Prediction markets, also known as betting markets, information markets, decision markets, idea futures or event derivatives, are open markets that enable the prediction of specific outcomes using financial incentives. They are exchange-traded markets established for trading bets in the outcome of various events. The market prices can indicate what the crowd thinks the probability of the event is. A prediction market contract trades between 0 and 100%. The most common form of a prediction market is a binary option market, which will expire at the price of 0 or 100%. Prediction markets can be thought of as belonging to the more general concept of crowdsourcing which is specially designed to aggregate information on particular topics of interest. The main purposes of prediction markets are eliciting aggregating beliefs over an unknown future outcome. Traders with different beliefs trade on contracts whose payoffs are related to the unknown future outcome and the market prices of the contracts are considered as the aggregated belief.

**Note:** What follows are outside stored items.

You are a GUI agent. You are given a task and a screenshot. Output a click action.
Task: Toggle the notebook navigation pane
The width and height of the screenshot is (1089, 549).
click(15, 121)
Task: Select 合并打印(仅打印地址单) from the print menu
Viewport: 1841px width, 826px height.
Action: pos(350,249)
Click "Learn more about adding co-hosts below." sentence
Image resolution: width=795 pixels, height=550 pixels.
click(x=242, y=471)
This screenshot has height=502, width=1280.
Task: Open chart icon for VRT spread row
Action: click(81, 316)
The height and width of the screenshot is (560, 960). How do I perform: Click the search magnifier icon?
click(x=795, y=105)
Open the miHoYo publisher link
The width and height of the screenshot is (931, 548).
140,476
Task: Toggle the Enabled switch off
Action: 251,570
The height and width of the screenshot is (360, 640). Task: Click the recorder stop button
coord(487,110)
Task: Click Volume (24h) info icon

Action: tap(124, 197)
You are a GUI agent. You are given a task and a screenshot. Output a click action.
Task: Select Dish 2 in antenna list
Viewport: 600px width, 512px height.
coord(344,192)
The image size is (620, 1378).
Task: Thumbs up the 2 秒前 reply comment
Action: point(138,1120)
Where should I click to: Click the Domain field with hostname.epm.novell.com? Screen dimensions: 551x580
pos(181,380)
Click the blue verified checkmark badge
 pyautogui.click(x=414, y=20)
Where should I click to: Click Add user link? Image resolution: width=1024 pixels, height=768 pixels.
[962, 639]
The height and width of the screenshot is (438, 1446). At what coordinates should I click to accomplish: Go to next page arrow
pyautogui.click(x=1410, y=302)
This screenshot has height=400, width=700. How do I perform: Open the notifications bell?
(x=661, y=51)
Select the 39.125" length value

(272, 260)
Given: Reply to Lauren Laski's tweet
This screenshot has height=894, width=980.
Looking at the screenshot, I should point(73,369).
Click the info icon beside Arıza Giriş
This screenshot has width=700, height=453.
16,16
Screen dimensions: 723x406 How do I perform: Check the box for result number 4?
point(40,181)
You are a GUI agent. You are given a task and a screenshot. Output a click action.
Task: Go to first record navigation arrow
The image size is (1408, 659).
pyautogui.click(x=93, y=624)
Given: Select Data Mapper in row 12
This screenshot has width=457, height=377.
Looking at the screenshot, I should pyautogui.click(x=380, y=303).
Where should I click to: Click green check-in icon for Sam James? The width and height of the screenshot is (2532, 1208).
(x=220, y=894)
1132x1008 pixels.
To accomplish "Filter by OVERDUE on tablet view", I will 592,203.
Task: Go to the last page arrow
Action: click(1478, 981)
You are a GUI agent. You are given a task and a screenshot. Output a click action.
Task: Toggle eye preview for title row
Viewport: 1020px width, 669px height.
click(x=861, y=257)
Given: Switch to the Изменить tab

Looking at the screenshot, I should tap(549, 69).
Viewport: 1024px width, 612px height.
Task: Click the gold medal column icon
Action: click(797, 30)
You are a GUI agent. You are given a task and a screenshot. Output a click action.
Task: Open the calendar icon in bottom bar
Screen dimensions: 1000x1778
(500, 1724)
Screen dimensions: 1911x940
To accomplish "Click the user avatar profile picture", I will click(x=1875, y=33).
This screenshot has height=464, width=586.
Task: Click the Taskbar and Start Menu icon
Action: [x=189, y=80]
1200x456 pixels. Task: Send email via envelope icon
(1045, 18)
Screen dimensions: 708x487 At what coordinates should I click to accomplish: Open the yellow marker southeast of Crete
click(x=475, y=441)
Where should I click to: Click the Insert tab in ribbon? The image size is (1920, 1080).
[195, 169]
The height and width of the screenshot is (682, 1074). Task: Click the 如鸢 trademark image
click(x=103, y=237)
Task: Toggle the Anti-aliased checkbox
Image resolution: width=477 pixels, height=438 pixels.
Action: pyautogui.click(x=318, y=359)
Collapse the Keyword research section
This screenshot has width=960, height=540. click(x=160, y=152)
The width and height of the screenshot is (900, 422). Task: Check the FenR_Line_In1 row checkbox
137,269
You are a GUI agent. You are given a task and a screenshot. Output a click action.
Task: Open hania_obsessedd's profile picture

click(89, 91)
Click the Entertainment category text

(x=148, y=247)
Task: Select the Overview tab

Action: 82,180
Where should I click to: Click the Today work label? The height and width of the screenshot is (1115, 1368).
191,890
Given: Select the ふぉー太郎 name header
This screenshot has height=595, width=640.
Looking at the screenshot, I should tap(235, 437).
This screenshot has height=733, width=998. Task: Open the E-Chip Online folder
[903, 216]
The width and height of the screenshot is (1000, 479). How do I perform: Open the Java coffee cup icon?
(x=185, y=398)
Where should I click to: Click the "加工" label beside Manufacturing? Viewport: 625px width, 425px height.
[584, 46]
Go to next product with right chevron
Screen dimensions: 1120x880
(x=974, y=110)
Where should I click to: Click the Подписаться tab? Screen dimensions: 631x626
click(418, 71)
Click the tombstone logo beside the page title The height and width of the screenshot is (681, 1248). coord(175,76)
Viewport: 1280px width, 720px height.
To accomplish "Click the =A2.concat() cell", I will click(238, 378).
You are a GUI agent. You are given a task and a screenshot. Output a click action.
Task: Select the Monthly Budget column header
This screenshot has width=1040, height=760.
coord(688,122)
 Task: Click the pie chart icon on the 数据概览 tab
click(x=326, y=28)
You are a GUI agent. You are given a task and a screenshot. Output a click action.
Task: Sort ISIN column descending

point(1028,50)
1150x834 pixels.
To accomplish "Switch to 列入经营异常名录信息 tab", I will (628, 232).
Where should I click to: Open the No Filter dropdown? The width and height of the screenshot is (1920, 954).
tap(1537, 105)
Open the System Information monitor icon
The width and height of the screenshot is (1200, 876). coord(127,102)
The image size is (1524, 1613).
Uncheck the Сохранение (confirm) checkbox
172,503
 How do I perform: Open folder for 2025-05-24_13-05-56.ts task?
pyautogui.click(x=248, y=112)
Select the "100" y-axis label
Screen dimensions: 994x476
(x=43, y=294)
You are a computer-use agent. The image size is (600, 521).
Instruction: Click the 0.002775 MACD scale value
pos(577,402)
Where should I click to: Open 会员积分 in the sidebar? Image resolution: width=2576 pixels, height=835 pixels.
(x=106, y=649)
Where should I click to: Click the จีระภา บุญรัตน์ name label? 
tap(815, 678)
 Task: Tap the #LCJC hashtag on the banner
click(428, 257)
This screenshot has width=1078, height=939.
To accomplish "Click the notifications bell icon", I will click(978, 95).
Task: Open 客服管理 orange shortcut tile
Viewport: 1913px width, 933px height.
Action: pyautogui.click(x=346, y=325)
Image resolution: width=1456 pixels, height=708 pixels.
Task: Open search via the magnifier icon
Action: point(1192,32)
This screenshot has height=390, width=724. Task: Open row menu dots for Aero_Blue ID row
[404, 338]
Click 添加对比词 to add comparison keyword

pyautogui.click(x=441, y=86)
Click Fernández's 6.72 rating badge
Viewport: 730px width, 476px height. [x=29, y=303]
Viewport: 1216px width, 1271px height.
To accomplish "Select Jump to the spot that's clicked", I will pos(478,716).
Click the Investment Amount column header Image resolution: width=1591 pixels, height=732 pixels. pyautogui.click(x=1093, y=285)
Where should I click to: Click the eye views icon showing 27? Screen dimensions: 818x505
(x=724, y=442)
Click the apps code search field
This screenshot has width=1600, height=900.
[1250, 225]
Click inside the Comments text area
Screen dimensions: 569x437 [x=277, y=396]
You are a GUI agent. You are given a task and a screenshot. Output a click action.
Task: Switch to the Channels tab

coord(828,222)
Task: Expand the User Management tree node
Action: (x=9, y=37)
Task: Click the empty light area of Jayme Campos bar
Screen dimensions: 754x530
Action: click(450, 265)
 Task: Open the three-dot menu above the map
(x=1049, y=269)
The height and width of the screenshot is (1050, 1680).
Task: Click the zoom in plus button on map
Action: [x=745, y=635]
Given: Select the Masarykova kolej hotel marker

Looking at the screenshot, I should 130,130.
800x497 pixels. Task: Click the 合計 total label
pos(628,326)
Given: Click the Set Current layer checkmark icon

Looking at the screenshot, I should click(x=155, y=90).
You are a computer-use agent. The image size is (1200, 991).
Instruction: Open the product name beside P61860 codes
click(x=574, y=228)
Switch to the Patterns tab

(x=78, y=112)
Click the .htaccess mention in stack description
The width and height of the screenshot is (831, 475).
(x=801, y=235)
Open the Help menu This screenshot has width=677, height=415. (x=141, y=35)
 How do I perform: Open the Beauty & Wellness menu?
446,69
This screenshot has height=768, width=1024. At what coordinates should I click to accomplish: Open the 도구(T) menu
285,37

Before the era of scientific polling, early forms of prediction markets often existed in the form of political betting. One such political bet dates back to 1503, in which people bet on who would be the papal successor. Even then, it was already considered "an old practice". According to Paul Rhode and Koleman Strumpf, who have researched the history of prediction markets, there are records of election betting in Wall Street dating back to 1884. Rhode and Strumpf estimate that average betting turnover per US presidential election is equivalent to over 50 percent of the campaign spend.
Economic theory for the ideas behind prediction markets can be credited to Friedrich Hayek in his 1945 article "The Use of Knowledge in Society" and Ludwig von Mises in his "Economic Calculation in the Socialist Commonwealth". Modern economists agree that Mises' argument combined with Hayek's elaboration of it, is correct.